Collected data entries:
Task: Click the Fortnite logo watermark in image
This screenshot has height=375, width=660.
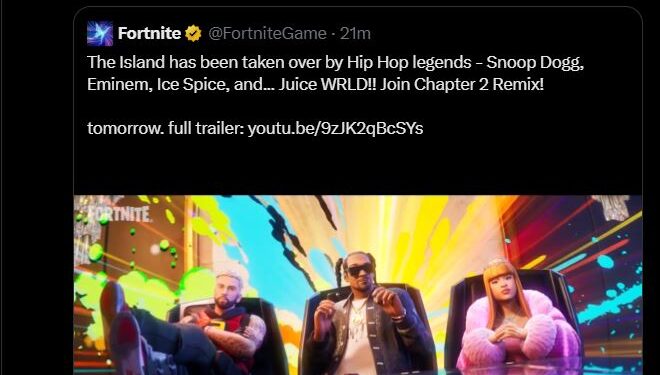Action: (x=120, y=214)
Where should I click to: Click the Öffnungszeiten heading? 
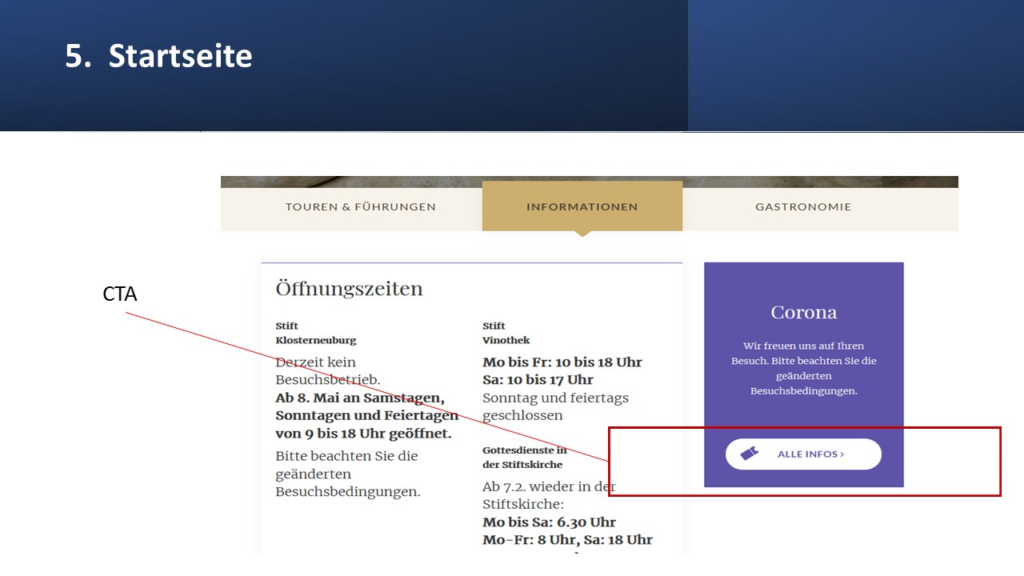[349, 289]
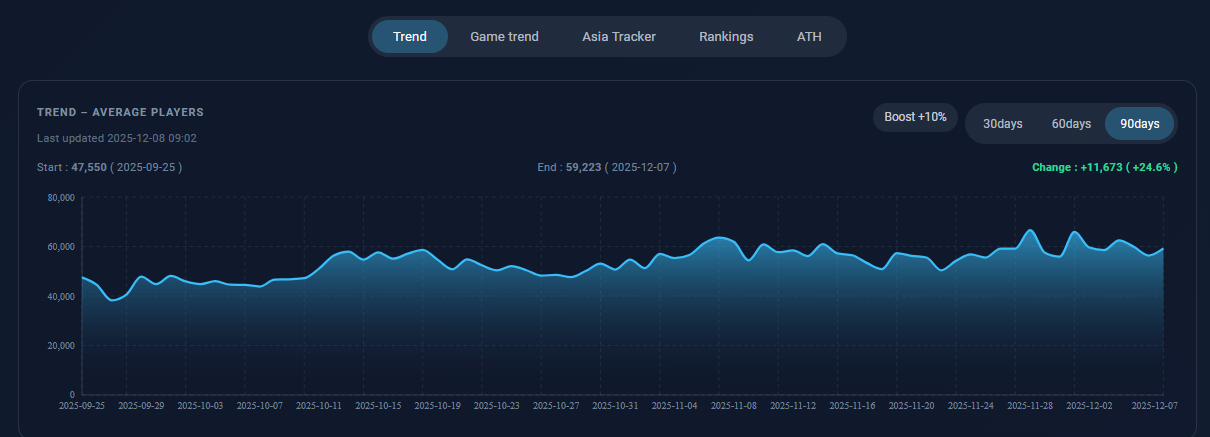Screen dimensions: 1210x437
Task: Set the chart range to 30days
Action: point(1002,124)
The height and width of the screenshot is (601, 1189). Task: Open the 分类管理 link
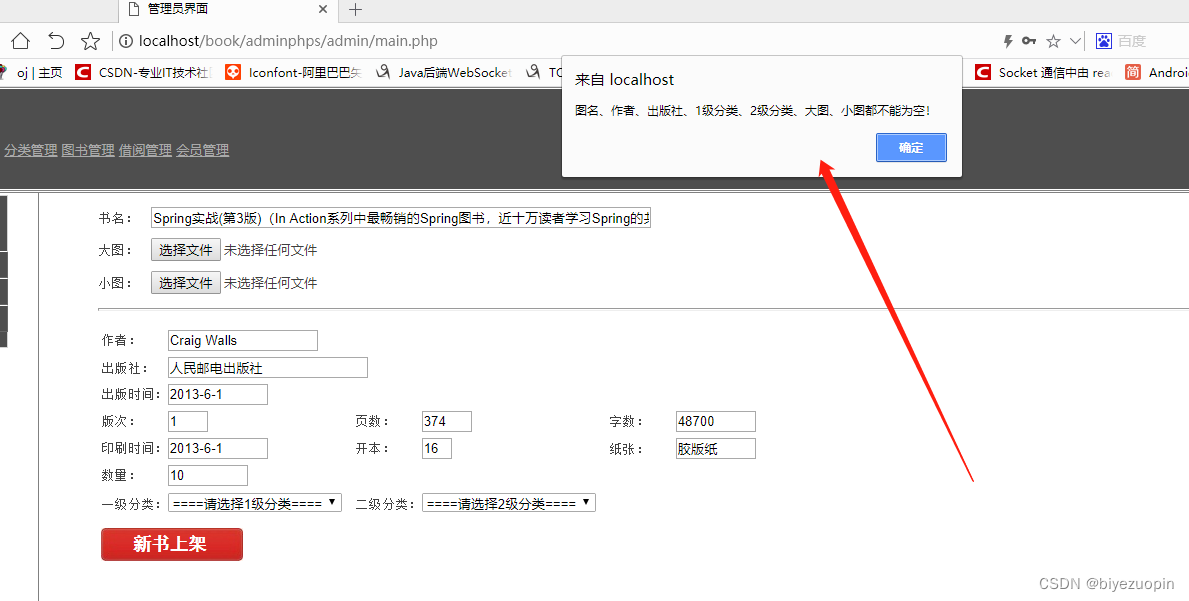tap(30, 149)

__Task__.
Your copy must match the records above exactly, apart from the pictures, which are excluded.

__Solution__.
Task: Click the Fortnite logo watermark in image
This screenshot has height=375, width=660.
Action: (x=120, y=214)
Where should I click to: Click the Öffnungszeiten heading? 
[349, 289]
Screen dimensions: 1210x437
Task: Set the chart range to 30days
Action: point(1002,124)
The height and width of the screenshot is (601, 1189). Task: Open the 分类管理 link
tap(30, 149)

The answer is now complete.